In one respect Mr. Sclafani was mistaken, for it would be doing an end run around the truth to say that the post office is leaving the McIntyre Building premises as the result of an independent business decision or that it is doing so of its own volition. Rather, it has been forced out by the City Council and the city administration, with an assist from the city’s so-called “public-private partner,” the Redgate/Kane Company. I personally attended a public informational meeting which was conducted on September 19, 2018 by Mr. David Rouse, a real estate specialist with the U.S. Postal Service, and at that meeting Mr. Rouse stated unequivocally, in unmistakable terms, that the post office did not want to leave the McIntyre Building but that it had been ordered to do so by both the city and the developer. There was never any mention by him of any pressure by the GSA to leave. Mr. Rouse made the common sense observation that it would be economically illogical for the post office to want to leave the McIntyre Building, for that site was perfectly suitable for its operations, and the expense of moving them from one location to another would be exorbitant.

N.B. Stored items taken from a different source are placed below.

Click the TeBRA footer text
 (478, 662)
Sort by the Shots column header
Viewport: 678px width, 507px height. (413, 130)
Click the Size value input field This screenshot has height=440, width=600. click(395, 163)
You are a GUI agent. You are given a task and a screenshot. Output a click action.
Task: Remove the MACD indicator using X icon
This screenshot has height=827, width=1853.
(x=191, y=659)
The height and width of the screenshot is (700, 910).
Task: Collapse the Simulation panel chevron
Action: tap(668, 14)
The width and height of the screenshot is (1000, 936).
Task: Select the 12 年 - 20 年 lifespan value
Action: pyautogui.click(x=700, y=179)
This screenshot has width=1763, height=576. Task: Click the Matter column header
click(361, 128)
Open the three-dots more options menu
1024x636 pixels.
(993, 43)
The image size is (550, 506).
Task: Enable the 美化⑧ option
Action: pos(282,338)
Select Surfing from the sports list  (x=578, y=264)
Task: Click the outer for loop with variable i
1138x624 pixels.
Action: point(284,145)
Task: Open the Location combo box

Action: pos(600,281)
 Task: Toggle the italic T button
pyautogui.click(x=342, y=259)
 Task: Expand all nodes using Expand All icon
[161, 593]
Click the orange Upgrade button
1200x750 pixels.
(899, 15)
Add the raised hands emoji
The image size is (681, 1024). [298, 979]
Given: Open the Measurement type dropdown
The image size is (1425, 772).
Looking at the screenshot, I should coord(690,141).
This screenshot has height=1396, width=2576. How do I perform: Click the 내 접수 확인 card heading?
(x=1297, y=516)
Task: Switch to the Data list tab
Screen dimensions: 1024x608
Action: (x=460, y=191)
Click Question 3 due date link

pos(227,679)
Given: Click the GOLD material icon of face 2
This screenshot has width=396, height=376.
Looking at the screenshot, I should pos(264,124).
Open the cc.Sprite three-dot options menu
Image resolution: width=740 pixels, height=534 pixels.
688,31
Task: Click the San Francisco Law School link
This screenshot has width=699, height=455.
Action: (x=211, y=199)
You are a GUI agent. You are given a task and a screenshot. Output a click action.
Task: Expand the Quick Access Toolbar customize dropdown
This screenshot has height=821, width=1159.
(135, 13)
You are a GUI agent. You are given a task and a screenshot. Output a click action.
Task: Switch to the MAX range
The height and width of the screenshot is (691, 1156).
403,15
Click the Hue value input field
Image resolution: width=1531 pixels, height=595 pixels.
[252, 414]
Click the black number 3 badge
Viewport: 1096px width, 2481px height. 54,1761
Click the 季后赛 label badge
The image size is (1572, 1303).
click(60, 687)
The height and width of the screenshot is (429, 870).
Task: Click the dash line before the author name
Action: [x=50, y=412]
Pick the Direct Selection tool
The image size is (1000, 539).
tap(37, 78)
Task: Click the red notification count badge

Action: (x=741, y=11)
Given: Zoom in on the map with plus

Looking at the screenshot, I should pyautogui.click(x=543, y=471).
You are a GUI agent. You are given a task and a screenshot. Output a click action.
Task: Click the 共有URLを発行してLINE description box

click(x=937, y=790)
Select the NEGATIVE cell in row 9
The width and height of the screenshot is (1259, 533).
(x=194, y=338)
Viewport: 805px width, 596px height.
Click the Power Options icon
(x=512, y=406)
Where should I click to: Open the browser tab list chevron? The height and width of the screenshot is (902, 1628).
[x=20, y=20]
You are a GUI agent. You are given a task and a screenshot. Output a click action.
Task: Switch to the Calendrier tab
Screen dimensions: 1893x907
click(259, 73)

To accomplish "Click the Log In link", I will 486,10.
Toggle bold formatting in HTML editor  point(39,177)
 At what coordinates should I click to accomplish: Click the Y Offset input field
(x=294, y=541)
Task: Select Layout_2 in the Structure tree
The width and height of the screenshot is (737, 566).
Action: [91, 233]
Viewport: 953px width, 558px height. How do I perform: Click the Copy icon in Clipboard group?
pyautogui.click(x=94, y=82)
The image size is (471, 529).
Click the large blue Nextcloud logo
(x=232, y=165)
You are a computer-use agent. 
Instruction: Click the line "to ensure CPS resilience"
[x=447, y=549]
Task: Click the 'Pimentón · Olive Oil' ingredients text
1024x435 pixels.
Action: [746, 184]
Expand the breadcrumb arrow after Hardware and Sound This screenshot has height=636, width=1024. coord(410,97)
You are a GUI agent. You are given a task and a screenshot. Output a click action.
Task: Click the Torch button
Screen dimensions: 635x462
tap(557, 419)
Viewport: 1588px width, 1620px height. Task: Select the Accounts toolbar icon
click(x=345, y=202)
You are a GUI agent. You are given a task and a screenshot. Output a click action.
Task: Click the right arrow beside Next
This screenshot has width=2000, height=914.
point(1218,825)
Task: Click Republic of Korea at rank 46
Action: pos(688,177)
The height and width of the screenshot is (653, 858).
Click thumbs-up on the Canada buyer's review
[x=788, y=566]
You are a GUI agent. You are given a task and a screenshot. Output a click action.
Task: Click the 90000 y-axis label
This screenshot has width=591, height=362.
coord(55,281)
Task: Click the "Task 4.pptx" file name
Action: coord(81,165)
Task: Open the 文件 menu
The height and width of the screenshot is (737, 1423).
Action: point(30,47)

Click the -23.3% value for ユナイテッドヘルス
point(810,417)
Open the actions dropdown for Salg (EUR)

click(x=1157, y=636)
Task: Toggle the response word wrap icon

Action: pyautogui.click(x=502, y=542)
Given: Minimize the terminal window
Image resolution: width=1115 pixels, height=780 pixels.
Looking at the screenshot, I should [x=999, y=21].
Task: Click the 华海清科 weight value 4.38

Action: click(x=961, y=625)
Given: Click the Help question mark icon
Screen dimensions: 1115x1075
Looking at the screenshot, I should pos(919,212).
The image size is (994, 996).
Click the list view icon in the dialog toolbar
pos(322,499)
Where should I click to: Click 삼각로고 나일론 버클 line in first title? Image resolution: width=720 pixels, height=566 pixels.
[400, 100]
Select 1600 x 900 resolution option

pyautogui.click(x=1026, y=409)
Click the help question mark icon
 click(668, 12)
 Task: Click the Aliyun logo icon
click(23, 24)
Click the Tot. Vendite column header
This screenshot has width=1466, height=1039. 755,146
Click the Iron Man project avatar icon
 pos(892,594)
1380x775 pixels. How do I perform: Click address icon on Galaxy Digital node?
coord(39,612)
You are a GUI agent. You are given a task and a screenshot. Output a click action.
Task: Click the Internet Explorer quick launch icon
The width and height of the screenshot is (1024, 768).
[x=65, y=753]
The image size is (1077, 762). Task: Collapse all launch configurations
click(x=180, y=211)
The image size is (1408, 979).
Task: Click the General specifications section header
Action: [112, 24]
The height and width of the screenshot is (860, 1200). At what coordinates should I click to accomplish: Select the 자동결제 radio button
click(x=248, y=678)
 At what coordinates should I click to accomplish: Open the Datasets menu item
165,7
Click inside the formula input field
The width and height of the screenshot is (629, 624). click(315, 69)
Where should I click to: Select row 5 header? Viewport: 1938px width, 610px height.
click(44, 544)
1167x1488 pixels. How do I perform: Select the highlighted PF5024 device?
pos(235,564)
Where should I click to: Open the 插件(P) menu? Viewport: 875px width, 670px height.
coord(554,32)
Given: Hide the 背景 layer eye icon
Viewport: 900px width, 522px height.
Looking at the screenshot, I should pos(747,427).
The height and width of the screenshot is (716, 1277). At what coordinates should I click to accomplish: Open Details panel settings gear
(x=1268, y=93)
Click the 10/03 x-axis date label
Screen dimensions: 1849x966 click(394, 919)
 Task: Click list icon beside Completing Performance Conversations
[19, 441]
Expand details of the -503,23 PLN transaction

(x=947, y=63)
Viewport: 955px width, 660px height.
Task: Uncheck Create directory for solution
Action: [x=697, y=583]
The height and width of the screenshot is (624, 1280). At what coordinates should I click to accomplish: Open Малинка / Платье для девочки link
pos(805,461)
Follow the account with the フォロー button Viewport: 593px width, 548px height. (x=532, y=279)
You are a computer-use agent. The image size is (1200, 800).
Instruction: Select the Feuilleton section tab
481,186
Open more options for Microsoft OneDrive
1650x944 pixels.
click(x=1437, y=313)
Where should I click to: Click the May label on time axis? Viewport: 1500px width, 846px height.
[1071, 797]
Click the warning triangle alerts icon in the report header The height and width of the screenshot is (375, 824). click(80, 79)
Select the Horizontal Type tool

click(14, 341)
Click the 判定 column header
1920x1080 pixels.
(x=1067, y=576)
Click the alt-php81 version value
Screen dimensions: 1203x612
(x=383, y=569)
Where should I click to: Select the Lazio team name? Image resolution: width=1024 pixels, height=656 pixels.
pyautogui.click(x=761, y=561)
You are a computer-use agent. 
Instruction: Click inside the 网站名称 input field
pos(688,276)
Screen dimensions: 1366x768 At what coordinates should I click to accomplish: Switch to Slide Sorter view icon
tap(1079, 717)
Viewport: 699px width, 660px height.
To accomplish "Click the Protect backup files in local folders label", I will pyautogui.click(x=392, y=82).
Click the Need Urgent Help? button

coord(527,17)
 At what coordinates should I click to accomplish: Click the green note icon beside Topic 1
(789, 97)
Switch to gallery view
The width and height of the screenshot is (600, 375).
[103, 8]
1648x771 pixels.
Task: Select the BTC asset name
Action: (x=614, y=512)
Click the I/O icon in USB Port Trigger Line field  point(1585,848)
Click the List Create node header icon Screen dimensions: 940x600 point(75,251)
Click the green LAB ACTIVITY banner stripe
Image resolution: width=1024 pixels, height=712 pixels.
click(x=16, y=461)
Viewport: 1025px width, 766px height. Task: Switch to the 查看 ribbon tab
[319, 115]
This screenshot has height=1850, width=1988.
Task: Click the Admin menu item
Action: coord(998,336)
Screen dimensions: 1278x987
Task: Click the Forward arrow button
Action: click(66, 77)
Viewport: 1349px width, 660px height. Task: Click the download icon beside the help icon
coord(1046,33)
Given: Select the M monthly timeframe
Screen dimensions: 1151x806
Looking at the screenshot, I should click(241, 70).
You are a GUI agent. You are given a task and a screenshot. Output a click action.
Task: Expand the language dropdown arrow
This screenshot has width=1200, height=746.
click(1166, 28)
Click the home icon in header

All of this should surely ring a bell with Ms. Pearson, for she was present at that meeting, too. Not only did I see her there myself, but I even conversed with her briefly at that time. In light of her presence there, and in light of her having seen and heard the same things that I did, I find it difficult to understand how she can say that the city had nothing to do with the post office’s departure and that it is leaving solely because its lease with the GSA is running out.

And, of course, as a result of the skillful investigative reporting of Herald reporter Jeff McMenemy, we now know that the post office approached the city as early as February 2018 with a request that it be permitted to remain on the McIntyre Building site, but that its request was rebuffed. (“Return to sender?”, Portsmouth Herald, 6/24/19, p. 1A.)

Following the September 19, 2018 meeting, the city’s order to vacate the premises was never explicitly rescinded, leaving the post office dangling. Having been left in limbo, it did what any other intelligent business entity would do in the same circumstances: it made other plans.

In sum, the post office’s untimely departure from the downtown area is the direct result of mismanagement by Deputy Manager Puff, the City Council, and particularly Councilor Chris Dwyer and the members of the so-called McIntyre subcommittee, of which Ms. Dwyer is the chairwoman. Whenever I hear our city officials chant the party line that the post office is leaving because its lease with the GSA is running out and that the city did not cause its departure, I begin to understand why the ancient Greek figure Diogenes is said to have carried a lantern in the daytime, looking for an honest man.